• What you are asked to do
Would you please return only the lines from the one with "The width and height of the screenshot is (257, 140)." through the last line of the records below, leaving the pictures out?

• Data shown
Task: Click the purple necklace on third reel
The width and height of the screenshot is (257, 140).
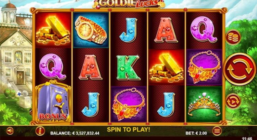Action: pos(129,104)
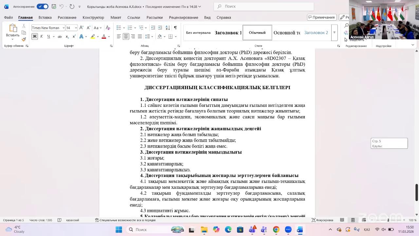The width and height of the screenshot is (419, 236).
Task: Switch to the Рецензирование tab
Action: [x=183, y=17]
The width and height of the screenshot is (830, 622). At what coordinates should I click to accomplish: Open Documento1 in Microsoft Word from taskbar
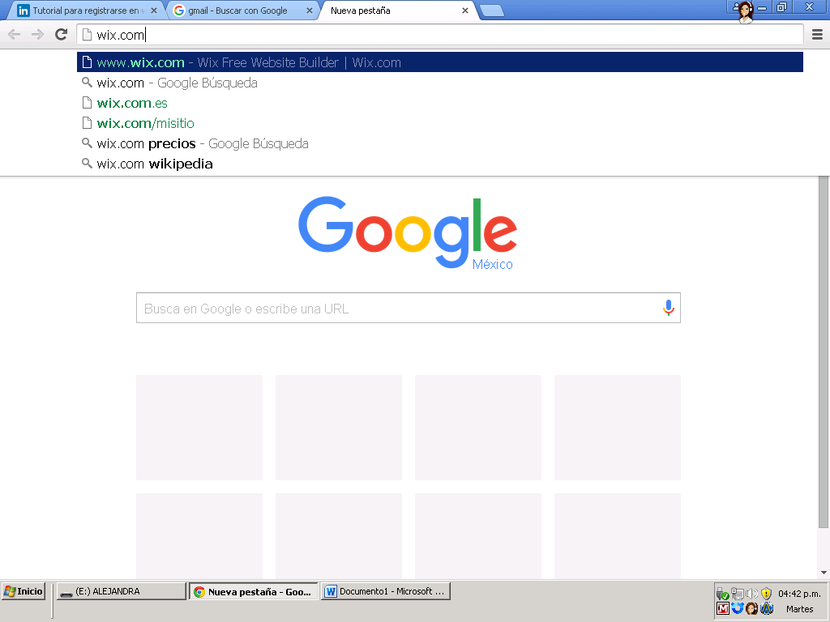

• Finished task
The width and height of the screenshot is (257, 140).
Action: pos(129,104)
The width and height of the screenshot is (419, 236).
Task: Switch to the Рецензирование tab
Action: [x=183, y=17]
The width and height of the screenshot is (830, 622). At what coordinates should I click to accomplish: Open Documento1 in Microsoft Word from taskbar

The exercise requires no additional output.